_Try it:_
The lines to be extracted begin at the line containing "The width and" and end at the last line of the data below; copy them exactly and leave out the pictures.

_Material supplied:_
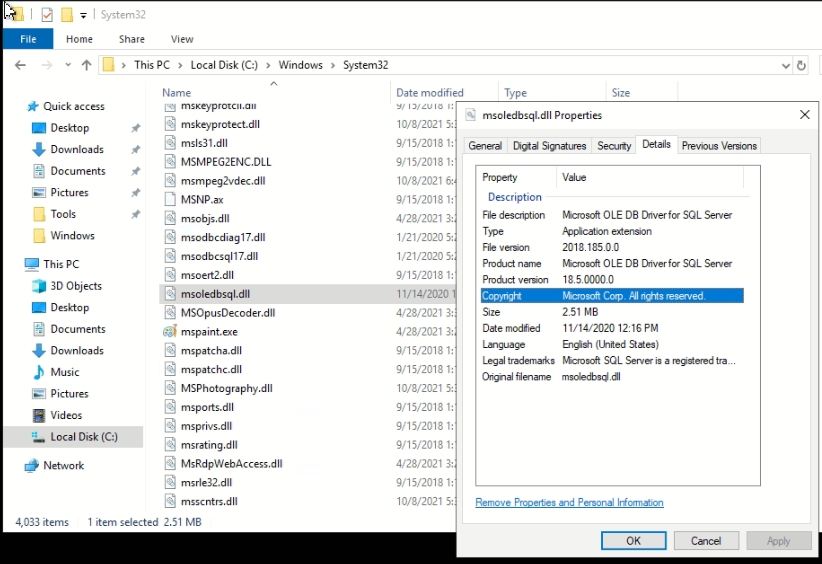Open Downloads under Quick access
822x564 pixels.
click(77, 149)
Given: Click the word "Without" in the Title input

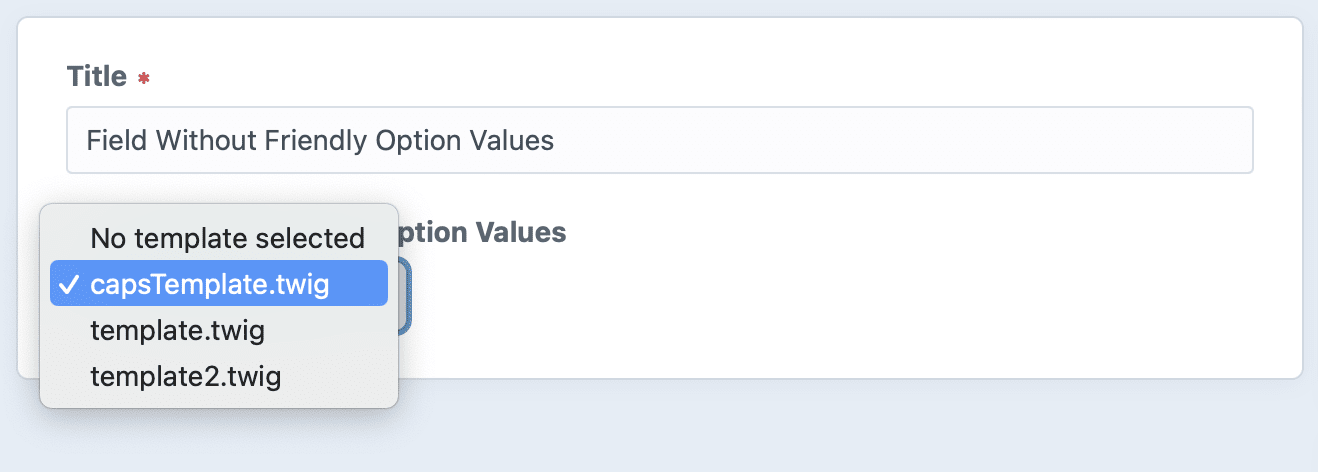Looking at the screenshot, I should pos(205,140).
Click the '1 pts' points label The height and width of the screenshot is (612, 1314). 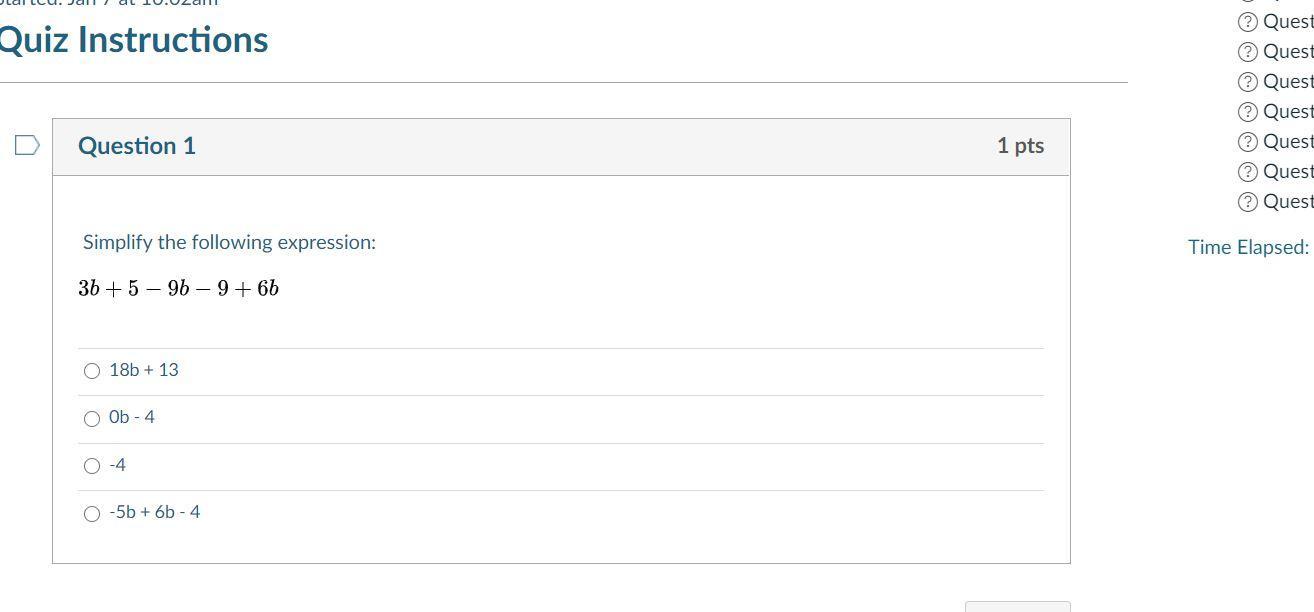(x=1020, y=146)
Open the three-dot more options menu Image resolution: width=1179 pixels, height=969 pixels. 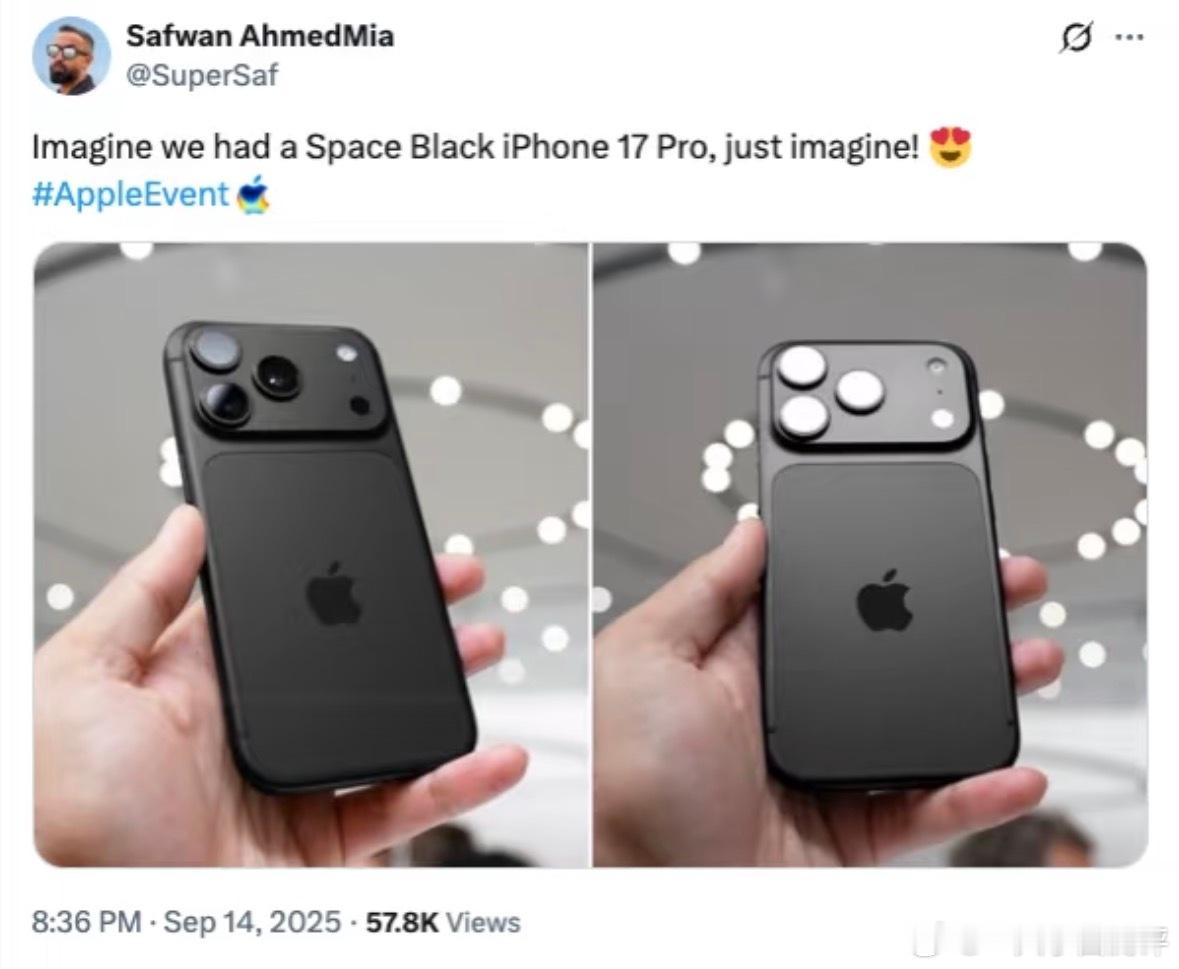[x=1129, y=37]
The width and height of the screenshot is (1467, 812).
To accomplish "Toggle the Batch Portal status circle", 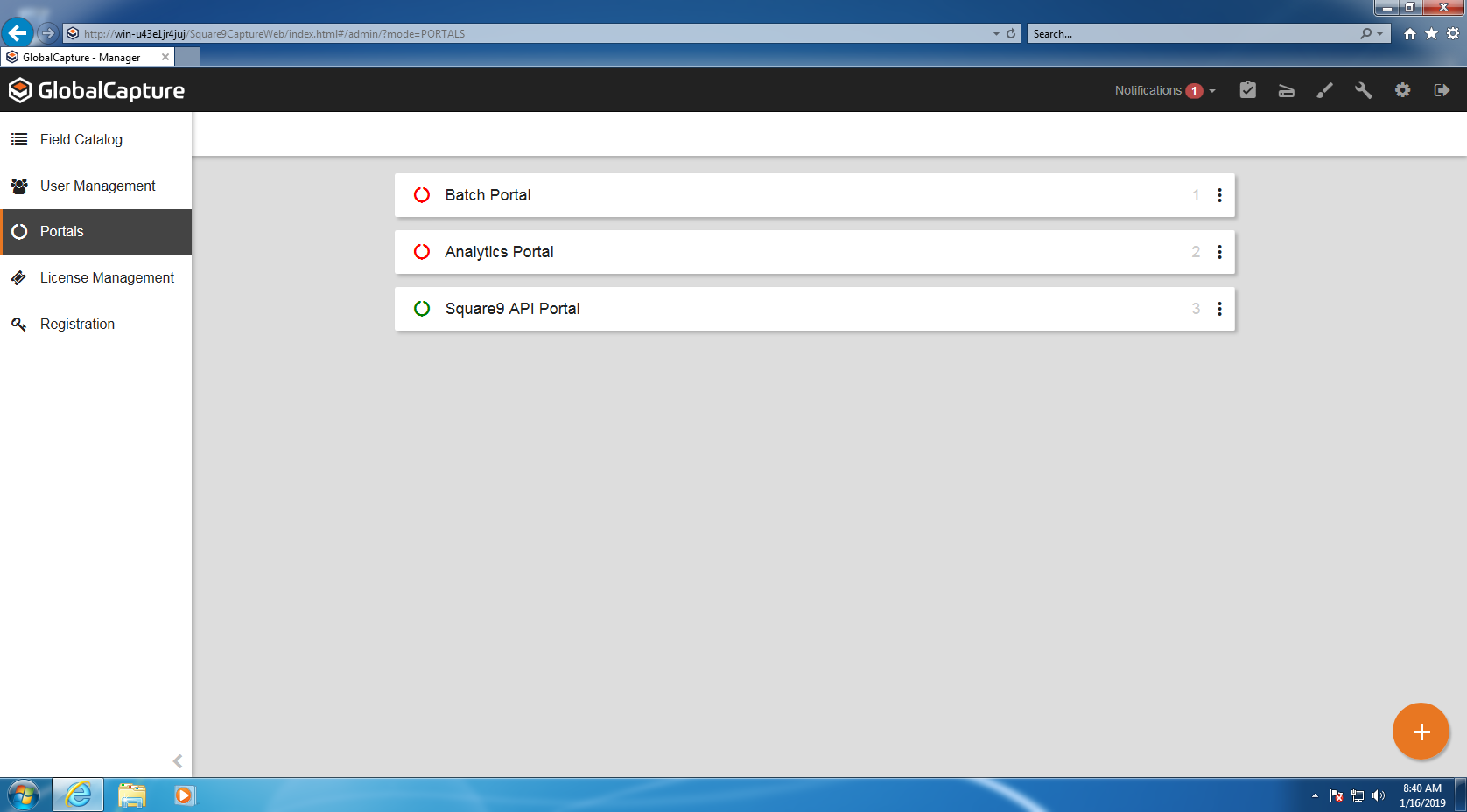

_Result for this task:_
The width and height of the screenshot is (1467, 812).
To accomplish "Toggle the Batch Portal status circle", 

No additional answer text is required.